• _PROVIDED RECORDS_:
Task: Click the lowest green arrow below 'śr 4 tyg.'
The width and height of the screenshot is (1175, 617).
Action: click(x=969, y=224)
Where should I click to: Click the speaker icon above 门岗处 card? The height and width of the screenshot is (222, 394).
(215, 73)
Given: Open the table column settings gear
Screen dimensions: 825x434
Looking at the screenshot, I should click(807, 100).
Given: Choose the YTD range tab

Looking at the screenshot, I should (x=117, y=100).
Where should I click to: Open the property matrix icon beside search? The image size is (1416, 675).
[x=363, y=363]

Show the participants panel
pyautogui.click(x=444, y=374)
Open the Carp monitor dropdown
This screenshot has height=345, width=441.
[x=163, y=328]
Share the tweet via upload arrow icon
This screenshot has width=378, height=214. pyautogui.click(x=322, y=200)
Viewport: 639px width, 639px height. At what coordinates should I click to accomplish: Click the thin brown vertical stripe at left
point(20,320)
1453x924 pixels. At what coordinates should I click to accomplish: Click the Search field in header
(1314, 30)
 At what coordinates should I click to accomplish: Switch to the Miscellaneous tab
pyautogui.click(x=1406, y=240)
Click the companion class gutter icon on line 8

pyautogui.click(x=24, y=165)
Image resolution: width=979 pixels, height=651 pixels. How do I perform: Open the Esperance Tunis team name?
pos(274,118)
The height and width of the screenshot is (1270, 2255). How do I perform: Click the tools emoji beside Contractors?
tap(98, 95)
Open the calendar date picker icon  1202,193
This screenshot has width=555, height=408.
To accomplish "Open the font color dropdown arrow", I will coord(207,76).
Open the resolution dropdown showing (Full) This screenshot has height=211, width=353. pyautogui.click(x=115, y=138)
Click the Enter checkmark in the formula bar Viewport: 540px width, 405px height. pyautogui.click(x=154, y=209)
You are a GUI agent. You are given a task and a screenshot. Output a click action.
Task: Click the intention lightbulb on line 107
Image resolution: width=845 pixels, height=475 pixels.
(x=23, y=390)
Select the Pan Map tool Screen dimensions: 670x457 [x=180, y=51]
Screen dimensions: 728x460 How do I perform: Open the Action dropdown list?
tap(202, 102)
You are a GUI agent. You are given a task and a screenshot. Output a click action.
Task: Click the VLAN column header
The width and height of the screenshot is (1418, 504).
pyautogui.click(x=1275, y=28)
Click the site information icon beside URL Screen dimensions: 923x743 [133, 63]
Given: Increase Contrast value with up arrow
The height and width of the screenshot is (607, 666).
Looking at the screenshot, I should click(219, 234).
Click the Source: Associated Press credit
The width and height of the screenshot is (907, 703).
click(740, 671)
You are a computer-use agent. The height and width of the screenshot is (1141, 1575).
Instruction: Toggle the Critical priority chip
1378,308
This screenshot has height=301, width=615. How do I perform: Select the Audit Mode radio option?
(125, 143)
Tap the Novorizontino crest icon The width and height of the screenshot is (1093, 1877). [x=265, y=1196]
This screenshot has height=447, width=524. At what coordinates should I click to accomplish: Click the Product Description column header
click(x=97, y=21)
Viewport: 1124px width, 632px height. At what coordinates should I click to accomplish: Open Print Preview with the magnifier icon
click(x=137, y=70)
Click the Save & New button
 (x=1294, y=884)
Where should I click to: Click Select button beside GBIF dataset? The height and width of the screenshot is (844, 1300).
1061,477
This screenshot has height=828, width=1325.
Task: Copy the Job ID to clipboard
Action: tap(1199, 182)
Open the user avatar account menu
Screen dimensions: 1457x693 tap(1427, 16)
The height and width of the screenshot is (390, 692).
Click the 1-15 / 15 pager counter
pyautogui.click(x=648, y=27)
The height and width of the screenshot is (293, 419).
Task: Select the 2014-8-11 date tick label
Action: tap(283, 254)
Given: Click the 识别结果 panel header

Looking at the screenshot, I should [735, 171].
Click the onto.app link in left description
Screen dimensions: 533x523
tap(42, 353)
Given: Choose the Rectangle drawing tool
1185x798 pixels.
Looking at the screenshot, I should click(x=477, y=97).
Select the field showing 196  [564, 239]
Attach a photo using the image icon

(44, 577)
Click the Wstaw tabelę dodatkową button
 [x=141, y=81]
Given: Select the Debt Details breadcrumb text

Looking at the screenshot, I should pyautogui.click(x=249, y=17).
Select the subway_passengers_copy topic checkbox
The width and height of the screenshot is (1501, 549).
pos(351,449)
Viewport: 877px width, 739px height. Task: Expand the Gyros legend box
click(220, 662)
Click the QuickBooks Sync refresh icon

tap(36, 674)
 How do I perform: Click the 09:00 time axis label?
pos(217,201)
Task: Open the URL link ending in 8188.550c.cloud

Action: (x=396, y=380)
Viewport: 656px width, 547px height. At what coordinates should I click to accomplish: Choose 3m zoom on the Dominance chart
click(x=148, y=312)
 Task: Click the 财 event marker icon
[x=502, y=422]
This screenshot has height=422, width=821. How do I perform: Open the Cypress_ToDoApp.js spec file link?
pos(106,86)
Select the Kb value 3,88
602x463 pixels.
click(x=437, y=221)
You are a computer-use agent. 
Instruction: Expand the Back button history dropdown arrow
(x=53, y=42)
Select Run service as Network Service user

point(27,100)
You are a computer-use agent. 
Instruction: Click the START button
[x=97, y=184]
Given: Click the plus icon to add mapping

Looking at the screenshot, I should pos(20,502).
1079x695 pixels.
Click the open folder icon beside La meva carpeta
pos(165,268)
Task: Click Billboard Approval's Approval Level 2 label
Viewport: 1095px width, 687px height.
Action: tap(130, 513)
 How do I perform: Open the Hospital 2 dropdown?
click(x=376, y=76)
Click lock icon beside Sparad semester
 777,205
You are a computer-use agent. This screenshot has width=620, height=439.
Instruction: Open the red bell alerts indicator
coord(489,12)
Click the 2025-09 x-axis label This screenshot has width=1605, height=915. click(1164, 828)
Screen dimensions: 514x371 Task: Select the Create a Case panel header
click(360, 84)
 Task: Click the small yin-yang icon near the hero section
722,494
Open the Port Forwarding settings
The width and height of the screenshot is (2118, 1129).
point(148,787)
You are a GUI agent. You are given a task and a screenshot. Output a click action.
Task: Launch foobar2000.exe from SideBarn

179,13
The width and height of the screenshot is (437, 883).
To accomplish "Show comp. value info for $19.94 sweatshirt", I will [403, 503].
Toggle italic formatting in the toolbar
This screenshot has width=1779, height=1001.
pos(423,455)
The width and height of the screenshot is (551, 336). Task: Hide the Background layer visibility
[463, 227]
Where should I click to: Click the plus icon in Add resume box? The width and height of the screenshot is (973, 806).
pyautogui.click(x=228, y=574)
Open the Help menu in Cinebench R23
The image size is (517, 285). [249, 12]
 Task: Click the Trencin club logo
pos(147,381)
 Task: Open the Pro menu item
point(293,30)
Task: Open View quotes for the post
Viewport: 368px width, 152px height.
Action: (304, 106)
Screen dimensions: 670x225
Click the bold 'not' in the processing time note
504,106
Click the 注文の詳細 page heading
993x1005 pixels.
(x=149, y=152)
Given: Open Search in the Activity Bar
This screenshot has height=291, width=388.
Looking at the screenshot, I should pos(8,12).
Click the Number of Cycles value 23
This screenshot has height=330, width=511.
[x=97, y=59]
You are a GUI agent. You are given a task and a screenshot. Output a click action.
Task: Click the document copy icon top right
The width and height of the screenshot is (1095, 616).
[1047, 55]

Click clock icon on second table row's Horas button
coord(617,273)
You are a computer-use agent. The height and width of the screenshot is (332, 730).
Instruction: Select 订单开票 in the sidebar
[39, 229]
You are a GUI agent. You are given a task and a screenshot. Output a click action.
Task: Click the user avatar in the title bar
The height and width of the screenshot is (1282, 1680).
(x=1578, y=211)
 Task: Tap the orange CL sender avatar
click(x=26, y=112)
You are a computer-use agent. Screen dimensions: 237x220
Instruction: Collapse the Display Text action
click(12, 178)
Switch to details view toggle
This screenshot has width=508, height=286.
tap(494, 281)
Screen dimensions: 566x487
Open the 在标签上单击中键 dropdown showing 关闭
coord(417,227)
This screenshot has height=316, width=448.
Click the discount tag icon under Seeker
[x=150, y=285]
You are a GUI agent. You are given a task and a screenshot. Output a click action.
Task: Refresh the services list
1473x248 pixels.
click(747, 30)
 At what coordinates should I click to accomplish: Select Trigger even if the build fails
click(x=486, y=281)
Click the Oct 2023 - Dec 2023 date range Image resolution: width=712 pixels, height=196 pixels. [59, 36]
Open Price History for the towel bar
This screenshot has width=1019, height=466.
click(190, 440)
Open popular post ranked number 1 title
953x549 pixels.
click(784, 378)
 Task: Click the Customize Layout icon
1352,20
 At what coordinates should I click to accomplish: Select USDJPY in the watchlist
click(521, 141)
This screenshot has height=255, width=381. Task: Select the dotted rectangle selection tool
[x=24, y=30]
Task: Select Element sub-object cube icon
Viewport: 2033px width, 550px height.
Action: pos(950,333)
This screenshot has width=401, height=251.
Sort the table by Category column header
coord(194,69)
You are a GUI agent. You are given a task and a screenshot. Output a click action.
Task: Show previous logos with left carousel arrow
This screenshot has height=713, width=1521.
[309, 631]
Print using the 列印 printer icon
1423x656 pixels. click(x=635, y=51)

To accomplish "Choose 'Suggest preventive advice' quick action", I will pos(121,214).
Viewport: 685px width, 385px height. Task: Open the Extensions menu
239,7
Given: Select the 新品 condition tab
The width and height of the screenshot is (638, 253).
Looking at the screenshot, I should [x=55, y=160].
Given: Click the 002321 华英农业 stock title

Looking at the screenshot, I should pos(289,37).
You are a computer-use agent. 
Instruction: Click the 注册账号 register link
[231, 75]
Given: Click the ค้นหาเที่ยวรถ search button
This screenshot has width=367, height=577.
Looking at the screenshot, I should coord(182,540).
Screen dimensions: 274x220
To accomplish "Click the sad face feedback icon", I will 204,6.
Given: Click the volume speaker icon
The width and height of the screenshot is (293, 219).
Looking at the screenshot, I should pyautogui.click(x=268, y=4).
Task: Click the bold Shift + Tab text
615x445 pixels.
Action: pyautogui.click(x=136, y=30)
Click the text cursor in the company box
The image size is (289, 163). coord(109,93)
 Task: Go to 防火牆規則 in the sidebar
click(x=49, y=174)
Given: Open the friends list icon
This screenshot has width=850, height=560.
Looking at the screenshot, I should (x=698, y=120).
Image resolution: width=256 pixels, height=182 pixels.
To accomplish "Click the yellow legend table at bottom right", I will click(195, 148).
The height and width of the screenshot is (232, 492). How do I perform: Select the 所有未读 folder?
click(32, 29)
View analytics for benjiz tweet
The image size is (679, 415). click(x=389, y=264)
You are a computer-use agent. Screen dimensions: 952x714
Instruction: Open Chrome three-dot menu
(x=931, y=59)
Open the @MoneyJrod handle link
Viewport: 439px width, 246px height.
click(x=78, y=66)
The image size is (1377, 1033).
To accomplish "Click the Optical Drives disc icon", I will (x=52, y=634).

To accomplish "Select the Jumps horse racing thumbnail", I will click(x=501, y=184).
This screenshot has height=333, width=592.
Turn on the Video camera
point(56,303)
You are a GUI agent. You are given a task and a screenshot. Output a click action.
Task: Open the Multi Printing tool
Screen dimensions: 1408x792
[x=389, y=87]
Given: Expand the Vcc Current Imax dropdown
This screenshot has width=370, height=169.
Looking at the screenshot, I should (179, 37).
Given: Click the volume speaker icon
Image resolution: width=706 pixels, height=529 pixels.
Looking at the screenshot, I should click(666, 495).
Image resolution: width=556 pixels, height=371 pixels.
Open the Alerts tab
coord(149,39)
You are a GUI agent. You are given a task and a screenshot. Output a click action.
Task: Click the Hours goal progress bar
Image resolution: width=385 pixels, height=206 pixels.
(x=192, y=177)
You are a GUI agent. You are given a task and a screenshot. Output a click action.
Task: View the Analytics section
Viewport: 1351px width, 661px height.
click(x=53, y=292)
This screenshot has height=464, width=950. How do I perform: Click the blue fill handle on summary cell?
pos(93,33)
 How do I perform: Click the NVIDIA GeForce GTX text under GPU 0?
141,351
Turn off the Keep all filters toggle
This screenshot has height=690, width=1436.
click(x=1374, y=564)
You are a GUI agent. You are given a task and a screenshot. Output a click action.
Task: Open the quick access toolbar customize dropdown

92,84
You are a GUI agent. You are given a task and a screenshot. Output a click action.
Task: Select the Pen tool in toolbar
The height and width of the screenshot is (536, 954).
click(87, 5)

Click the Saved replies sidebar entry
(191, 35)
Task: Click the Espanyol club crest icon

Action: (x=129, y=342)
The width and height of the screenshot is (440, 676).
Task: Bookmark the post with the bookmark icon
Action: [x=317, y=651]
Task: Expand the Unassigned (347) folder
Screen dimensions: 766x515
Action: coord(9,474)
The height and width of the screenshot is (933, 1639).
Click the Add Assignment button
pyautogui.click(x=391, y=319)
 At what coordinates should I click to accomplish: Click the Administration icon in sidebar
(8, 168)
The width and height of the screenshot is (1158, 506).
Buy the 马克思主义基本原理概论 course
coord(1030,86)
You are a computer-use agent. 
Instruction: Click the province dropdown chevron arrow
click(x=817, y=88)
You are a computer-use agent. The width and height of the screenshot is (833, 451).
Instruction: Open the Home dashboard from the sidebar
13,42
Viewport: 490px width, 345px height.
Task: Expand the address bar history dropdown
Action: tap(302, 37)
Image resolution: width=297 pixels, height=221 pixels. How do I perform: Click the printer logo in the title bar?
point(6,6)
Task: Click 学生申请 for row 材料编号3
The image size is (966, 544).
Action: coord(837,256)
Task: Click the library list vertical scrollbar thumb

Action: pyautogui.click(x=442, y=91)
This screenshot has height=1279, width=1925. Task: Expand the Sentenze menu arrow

• _WHAT IS BEING ASKED_: Can you copy the data verbatim, beginning at the line that has "Screen dimensions: 728x460" and stopping after the line that has "Action: tap(283, 254)"?

• _EXERCISE RESPONSE_:
Screen dimensions: 728x460 How do I perform: Open the Action dropdown list?
tap(202, 102)
You are a GUI agent. You are given a task and a screenshot. Output a click action.
Task: Click the VLAN column header
The width and height of the screenshot is (1418, 504).
pyautogui.click(x=1275, y=28)
Click the site information icon beside URL Screen dimensions: 923x743 [133, 63]
Given: Increase Contrast value with up arrow
The height and width of the screenshot is (607, 666).
Looking at the screenshot, I should click(219, 234).
Click the Source: Associated Press credit
The width and height of the screenshot is (907, 703).
click(740, 671)
You are a computer-use agent. The height and width of the screenshot is (1141, 1575).
Instruction: Toggle the Critical priority chip
1378,308
This screenshot has height=301, width=615. How do I perform: Select the Audit Mode radio option?
(125, 143)
Tap the Novorizontino crest icon The width and height of the screenshot is (1093, 1877). [x=265, y=1196]
This screenshot has height=447, width=524. At what coordinates should I click to accomplish: Click the Product Description column header
click(x=97, y=21)
Viewport: 1124px width, 632px height. At what coordinates should I click to accomplish: Open Print Preview with the magnifier icon
click(x=137, y=70)
Click the Save & New button
 (x=1294, y=884)
Where should I click to: Click Select button beside GBIF dataset? The height and width of the screenshot is (844, 1300).
1061,477
This screenshot has height=828, width=1325.
Task: Copy the Job ID to clipboard
Action: tap(1199, 182)
Open the user avatar account menu
Screen dimensions: 1457x693 tap(1427, 16)
The height and width of the screenshot is (390, 692).
Click the 1-15 / 15 pager counter
pyautogui.click(x=648, y=27)
The height and width of the screenshot is (293, 419).
Task: Select the 2014-8-11 date tick label
Action: tap(283, 254)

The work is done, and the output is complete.